Strong disagree. The movie may have been well shot, but it is tedious as fuck to watch.


----------



## Marauder06 (Feb 23, 2016)

I want to watch this movie, but I'll probably have to wait until it comes out on DVD.


----------



## TH15 (Feb 23, 2016)

I thought it was a good movie overall: a great story line, good acting, and the way it was filmed was incredible. Although, I was expecting it to be more than it was. I'm also not sure where the Oscar buzz is for DiCaprio comes from on this one as he has about a paragraph worth of script for the entire movie.


----------



## pardus (Feb 23, 2016)

I'm looking forward to seeing this movie.

I just watched this...






And noticed that Tom Harvey was wearing the SAS Winged Dagger on his top. I did a little digging and it turns out that his grandfather was in the SAS and that Tom is an honourary member of the Royal Marines. Pretty Cool.


----------



## Florida173 (Feb 23, 2016)

TLDR20 said:


> Strong disagree. The movie may have been well shot, but it is tedious as fuck to watch.
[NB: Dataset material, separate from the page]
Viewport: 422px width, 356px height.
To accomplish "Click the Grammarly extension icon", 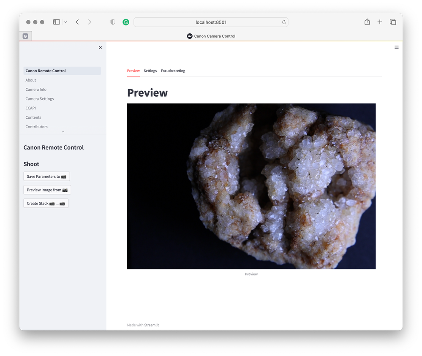I will click(x=125, y=22).
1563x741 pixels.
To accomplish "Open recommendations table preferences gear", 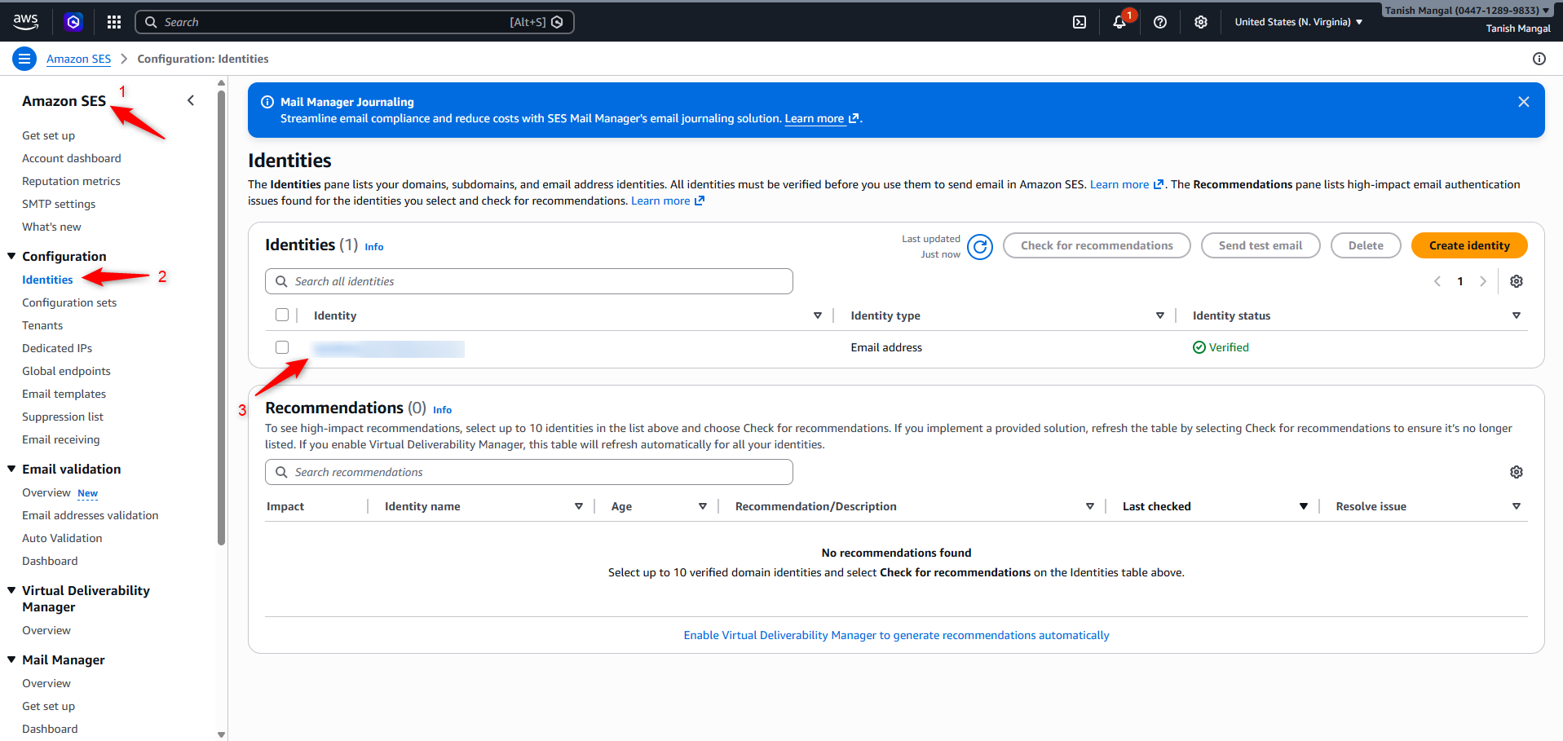I will (x=1516, y=472).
We don't agree often, but I have to say I can't agree more. I came out of that feeling used and abused for two hours straight


----------



## TLDR20 (Feb 23, 2016)

Marauder06 said:


> I want to watch this movie, but I'll probably have to wait until it comes out on DVD.



You should. Take breaks, it is hard to watch.


----------



## Diamondback 2/2 (Feb 23, 2016)

TLDR20 said:


> Strong disagree. The movie may have been well shot, but it is tedious as fuck to watch.



I actually thought they did a good job at breaking up the long drawn out areas movie. 



Florida173 said:


> We don't agree often, but I have to say I can't agree more. I came out of that feeling used and abused for two hours straight



Did you or @TLDR20, ever watch Dances with Wolves all the way through? I wonder how you would compare the two movies.

I know we all have opinions and that's fine, but man, people were clapping in the theater after it ended, I was 'jaw dropped' shocked and my wife who won't watch anything but a chick flick was blown away. I mean like talked about for two days afterwards.

Anyway, I'm sorry you guys didn't like it, I'm actually somewhat shocked that you guys didn't.


----------



## Florida173 (Feb 23, 2016)

Kyle Sees The Passion

I believe this clip is similar to my experience with The Revenant


----------



## SpitfireV (Feb 24, 2016)

I loved it. I love that period of history though. 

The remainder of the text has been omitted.